After storming the UK charts with their bombastic debut album 'To Lose My Life' in 2009, White Lies are back with an enthusiasm for electronics adding a new layer to their anthemic rock. Boasting a consistent sound with incredible stadium potential, individually these songs fail to pack such a formidable punch.

Always in thrall to strong 80s influences, a few less guitars, a few more keyboards and a lot more electronics merely compounds the nostalgic aspect of White Lies' character, albeit an inch closer to the new wave leanings of Duran Duran or The Human League while still emanating the gloom-ridden rock of The Cure or Joy Division. It makes little difference to the West London trio's overall sound, however. Harry McVeigh's deep, dominating vocals are still the defining feature here, and one of the main reasons White Lies are endlessly compared with the aforementioned iconic bands. That's no great criticism, mind you, his smooth, solid tones are highly pleasing to the ear.
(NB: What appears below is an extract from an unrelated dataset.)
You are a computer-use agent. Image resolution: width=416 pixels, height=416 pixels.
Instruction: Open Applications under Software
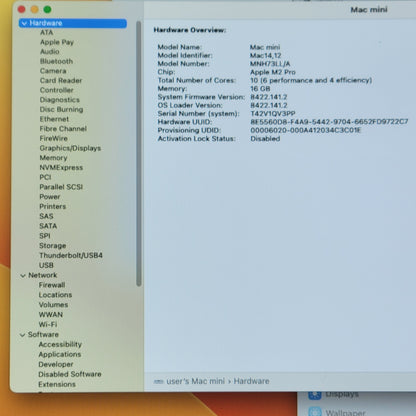coord(60,354)
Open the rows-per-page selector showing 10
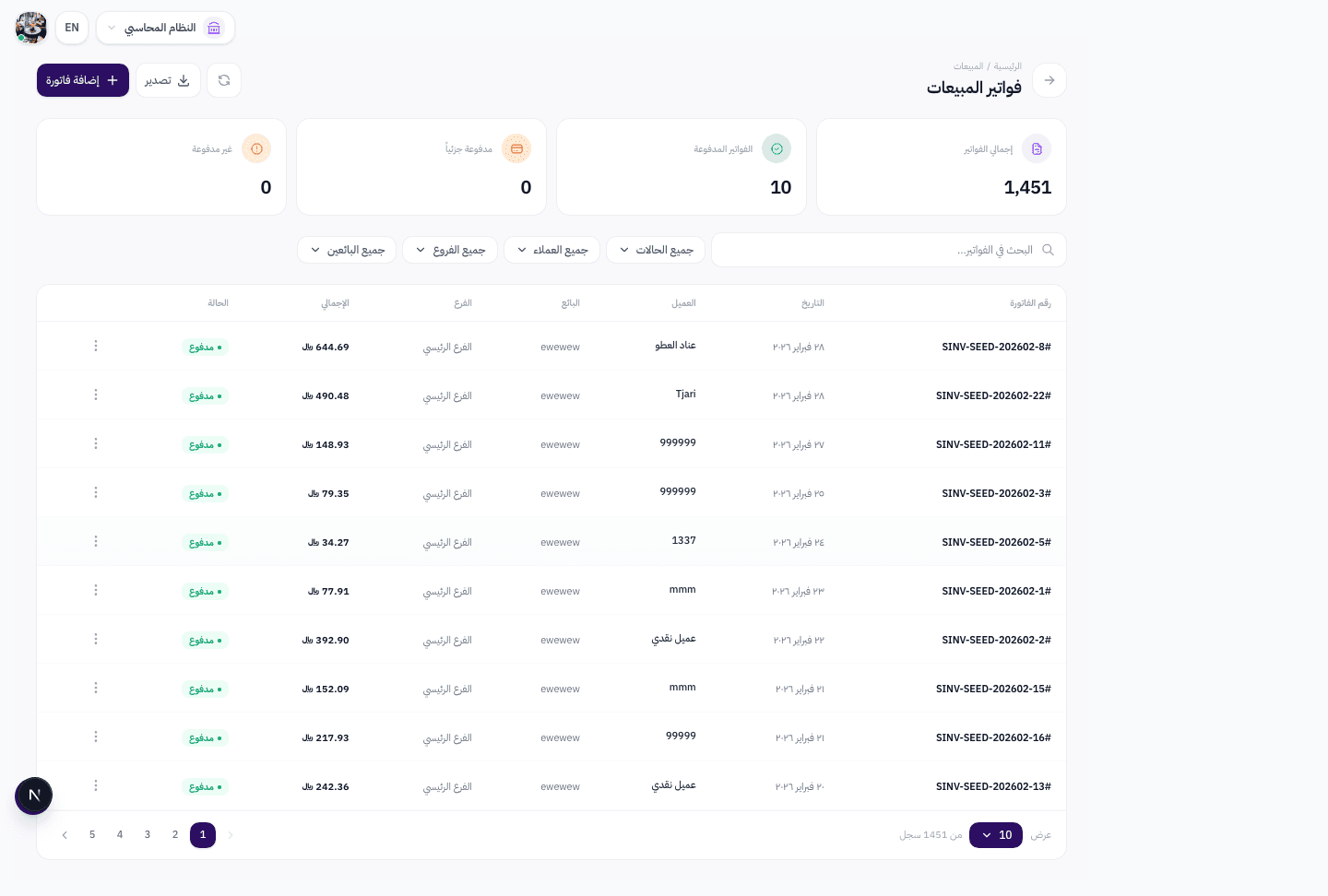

If only most of these tunes didn't straddle the five minute mark, they could behave been belters. As it stands, many of them spend too long circling and repeating, and struggle to maintain your interest. Still, there's a euphoric sensation in the upbeat indie-dance of 'Holy Ghost', a catchy stomp that makes 'Strangers' oddly reminiscent of The Killers and, and a toe tapping beat driving 'The Power & The Glory' to create some of the best fun we've heard from White Lies yet. But even the more downbeat mood and laidback pacing of 'Peace and Quiet' offer little variation from the overall feeling of 'Ritual'. So though there's plenty to like about White Lies second album, not one song here has the immediacy or verve of singles like 'Farewell to the Fairground' or 'Death'.